──────── RECORDS TO PROCESS ────────

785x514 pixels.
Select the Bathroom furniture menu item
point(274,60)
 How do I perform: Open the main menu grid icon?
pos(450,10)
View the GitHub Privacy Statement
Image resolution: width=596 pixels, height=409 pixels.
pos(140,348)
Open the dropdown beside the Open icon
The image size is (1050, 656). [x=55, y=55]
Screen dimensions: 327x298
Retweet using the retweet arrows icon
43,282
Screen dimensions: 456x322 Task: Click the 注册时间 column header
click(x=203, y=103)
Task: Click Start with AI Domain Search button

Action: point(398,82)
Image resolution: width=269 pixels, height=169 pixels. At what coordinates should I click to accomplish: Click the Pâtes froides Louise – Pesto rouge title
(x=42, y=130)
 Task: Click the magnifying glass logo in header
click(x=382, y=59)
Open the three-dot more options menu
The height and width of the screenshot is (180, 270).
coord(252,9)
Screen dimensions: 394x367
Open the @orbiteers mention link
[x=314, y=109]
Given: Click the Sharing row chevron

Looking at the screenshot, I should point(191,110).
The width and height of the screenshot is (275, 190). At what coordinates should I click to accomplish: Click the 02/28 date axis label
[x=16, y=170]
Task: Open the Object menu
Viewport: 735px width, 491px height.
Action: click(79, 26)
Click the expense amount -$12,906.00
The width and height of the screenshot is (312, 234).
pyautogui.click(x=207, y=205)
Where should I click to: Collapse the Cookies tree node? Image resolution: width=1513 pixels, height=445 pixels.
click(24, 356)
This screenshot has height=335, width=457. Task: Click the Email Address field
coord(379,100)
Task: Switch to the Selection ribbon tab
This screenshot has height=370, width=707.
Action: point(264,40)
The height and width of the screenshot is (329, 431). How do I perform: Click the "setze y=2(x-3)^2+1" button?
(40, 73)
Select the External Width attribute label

────────

#### YOUR OBJECTIVE
Give back exactly the lines from the line holding "Screen dimensions: 394x367" through the last line of the listing, including both.

#### RESPONSE TO THE TASK
Screen dimensions: 394x367
Open the @orbiteers mention link
[x=314, y=109]
Given: Click the Sharing row chevron

Looking at the screenshot, I should point(191,110).
The width and height of the screenshot is (275, 190). At what coordinates should I click to accomplish: Click the 02/28 date axis label
[x=16, y=170]
Task: Open the Object menu
Viewport: 735px width, 491px height.
Action: click(79, 26)
Click the expense amount -$12,906.00
The width and height of the screenshot is (312, 234).
pyautogui.click(x=207, y=205)
Where should I click to: Collapse the Cookies tree node? Image resolution: width=1513 pixels, height=445 pixels.
click(24, 356)
This screenshot has height=335, width=457. Task: Click the Email Address field
coord(379,100)
Task: Switch to the Selection ribbon tab
This screenshot has height=370, width=707.
Action: point(264,40)
The height and width of the screenshot is (329, 431). How do I perform: Click the "setze y=2(x-3)^2+1" button?
(40, 73)
Select the External Width attribute label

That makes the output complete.